═══ WORKING DATA ═══

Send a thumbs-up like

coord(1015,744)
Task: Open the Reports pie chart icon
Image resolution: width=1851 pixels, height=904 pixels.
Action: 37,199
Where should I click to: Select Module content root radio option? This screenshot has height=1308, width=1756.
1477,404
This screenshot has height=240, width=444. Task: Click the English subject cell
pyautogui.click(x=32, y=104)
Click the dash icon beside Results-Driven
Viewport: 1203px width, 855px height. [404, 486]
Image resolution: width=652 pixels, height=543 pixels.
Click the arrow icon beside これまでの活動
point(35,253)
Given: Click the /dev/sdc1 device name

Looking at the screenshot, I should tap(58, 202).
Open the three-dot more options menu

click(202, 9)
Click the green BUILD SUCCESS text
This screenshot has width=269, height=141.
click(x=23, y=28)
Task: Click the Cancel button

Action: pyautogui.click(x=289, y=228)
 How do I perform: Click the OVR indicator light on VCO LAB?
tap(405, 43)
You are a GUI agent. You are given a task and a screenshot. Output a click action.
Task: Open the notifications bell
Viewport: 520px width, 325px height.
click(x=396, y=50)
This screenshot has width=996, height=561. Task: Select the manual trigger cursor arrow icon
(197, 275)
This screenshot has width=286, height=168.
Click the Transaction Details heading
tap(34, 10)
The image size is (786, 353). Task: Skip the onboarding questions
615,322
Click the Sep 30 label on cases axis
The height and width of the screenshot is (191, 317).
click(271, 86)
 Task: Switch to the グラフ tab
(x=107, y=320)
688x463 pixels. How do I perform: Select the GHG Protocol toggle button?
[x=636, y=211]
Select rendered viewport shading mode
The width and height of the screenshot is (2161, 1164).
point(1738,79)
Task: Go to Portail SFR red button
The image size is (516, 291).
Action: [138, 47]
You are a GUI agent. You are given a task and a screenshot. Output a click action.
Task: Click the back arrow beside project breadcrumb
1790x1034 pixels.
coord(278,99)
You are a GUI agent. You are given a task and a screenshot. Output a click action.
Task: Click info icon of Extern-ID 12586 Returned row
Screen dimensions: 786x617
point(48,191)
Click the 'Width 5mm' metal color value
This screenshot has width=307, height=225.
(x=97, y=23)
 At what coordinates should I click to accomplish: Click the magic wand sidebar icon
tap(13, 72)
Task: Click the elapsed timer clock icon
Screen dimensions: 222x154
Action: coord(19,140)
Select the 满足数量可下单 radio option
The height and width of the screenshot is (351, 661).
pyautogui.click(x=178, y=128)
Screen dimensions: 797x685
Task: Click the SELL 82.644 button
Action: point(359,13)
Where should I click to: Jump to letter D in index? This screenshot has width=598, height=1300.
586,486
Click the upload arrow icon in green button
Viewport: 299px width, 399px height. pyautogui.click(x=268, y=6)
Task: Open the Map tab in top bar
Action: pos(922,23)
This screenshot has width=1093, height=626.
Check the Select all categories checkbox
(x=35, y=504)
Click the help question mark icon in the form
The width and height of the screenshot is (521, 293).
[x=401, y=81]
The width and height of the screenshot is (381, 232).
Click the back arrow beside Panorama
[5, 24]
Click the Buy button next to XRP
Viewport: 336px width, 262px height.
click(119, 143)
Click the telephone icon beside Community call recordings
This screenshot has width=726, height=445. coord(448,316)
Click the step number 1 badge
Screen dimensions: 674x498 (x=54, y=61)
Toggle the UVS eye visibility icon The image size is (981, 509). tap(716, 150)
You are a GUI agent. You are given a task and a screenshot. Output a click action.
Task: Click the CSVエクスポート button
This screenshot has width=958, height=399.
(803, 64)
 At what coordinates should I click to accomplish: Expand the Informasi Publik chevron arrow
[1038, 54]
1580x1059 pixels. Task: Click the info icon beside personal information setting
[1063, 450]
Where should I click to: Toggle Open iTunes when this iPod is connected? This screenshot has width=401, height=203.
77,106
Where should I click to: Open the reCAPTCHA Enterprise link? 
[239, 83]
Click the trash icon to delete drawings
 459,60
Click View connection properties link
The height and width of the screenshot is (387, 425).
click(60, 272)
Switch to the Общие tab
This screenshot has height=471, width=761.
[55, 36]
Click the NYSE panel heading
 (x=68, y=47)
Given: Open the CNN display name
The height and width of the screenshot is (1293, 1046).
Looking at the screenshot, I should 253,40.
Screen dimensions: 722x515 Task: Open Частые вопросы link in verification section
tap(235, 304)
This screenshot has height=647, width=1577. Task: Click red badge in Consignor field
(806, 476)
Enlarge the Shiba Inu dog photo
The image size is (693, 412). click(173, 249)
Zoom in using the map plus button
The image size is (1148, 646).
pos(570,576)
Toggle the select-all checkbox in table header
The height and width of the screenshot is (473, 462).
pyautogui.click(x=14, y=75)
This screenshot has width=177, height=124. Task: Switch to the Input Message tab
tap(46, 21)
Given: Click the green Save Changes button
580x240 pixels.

═══

## STATED EXERCISE
Reproduce all of the lines above word for word, changing nothing.

## RESULT FOR THIS EXERCISE
Send a thumbs-up like

coord(1015,744)
Task: Open the Reports pie chart icon
Image resolution: width=1851 pixels, height=904 pixels.
Action: 37,199
Where should I click to: Select Module content root radio option? This screenshot has height=1308, width=1756.
1477,404
This screenshot has height=240, width=444. Task: Click the English subject cell
pyautogui.click(x=32, y=104)
Click the dash icon beside Results-Driven
Viewport: 1203px width, 855px height. [404, 486]
Image resolution: width=652 pixels, height=543 pixels.
Click the arrow icon beside これまでの活動
point(35,253)
Given: Click the /dev/sdc1 device name

Looking at the screenshot, I should tap(58, 202).
Open the three-dot more options menu

click(202, 9)
Click the green BUILD SUCCESS text
This screenshot has width=269, height=141.
click(x=23, y=28)
Task: Click the Cancel button

Action: pyautogui.click(x=289, y=228)
 How do I perform: Click the OVR indicator light on VCO LAB?
tap(405, 43)
You are a GUI agent. You are given a task and a screenshot. Output a click action.
Task: Open the notifications bell
Viewport: 520px width, 325px height.
click(x=396, y=50)
This screenshot has width=996, height=561. Task: Select the manual trigger cursor arrow icon
(197, 275)
This screenshot has width=286, height=168.
Click the Transaction Details heading
tap(34, 10)
The image size is (786, 353). Task: Skip the onboarding questions
615,322
Click the Sep 30 label on cases axis
The height and width of the screenshot is (191, 317).
click(271, 86)
 Task: Switch to the グラフ tab
(x=107, y=320)
688x463 pixels. How do I perform: Select the GHG Protocol toggle button?
[x=636, y=211]
Select rendered viewport shading mode
The width and height of the screenshot is (2161, 1164).
point(1738,79)
Task: Go to Portail SFR red button
The image size is (516, 291).
Action: [138, 47]
You are a GUI agent. You are given a task and a screenshot. Output a click action.
Task: Click the back arrow beside project breadcrumb
1790x1034 pixels.
coord(278,99)
You are a GUI agent. You are given a task and a screenshot. Output a click action.
Task: Click info icon of Extern-ID 12586 Returned row
Screen dimensions: 786x617
point(48,191)
Click the 'Width 5mm' metal color value
This screenshot has width=307, height=225.
(x=97, y=23)
 At what coordinates should I click to accomplish: Click the magic wand sidebar icon
tap(13, 72)
Task: Click the elapsed timer clock icon
Screen dimensions: 222x154
Action: coord(19,140)
Select the 满足数量可下单 radio option
The height and width of the screenshot is (351, 661).
pyautogui.click(x=178, y=128)
Screen dimensions: 797x685
Task: Click the SELL 82.644 button
Action: point(359,13)
Where should I click to: Jump to letter D in index? This screenshot has width=598, height=1300.
586,486
Click the upload arrow icon in green button
Viewport: 299px width, 399px height. pyautogui.click(x=268, y=6)
Task: Open the Map tab in top bar
Action: pos(922,23)
This screenshot has width=1093, height=626.
Check the Select all categories checkbox
(x=35, y=504)
Click the help question mark icon in the form
The width and height of the screenshot is (521, 293).
[x=401, y=81]
The width and height of the screenshot is (381, 232).
Click the back arrow beside Panorama
[5, 24]
Click the Buy button next to XRP
Viewport: 336px width, 262px height.
click(119, 143)
Click the telephone icon beside Community call recordings
This screenshot has width=726, height=445. coord(448,316)
Click the step number 1 badge
Screen dimensions: 674x498 (x=54, y=61)
Toggle the UVS eye visibility icon The image size is (981, 509). tap(716, 150)
You are a GUI agent. You are given a task and a screenshot. Output a click action.
Task: Click the CSVエクスポート button
This screenshot has width=958, height=399.
(803, 64)
 At what coordinates should I click to accomplish: Expand the Informasi Publik chevron arrow
[1038, 54]
1580x1059 pixels. Task: Click the info icon beside personal information setting
[1063, 450]
Where should I click to: Toggle Open iTunes when this iPod is connected? This screenshot has width=401, height=203.
77,106
Where should I click to: Open the reCAPTCHA Enterprise link? 
[239, 83]
Click the trash icon to delete drawings
 459,60
Click View connection properties link
The height and width of the screenshot is (387, 425).
click(60, 272)
Switch to the Общие tab
This screenshot has height=471, width=761.
[55, 36]
Click the NYSE panel heading
 (x=68, y=47)
Given: Open the CNN display name
The height and width of the screenshot is (1293, 1046).
Looking at the screenshot, I should 253,40.
Screen dimensions: 722x515 Task: Open Частые вопросы link in verification section
tap(235, 304)
This screenshot has height=647, width=1577. Task: Click red badge in Consignor field
(806, 476)
Enlarge the Shiba Inu dog photo
The image size is (693, 412). click(173, 249)
Zoom in using the map plus button
The image size is (1148, 646).
pos(570,576)
Toggle the select-all checkbox in table header
The height and width of the screenshot is (473, 462).
pyautogui.click(x=14, y=75)
This screenshot has width=177, height=124. Task: Switch to the Input Message tab
tap(46, 21)
Given: Click the green Save Changes button
580x240 pixels.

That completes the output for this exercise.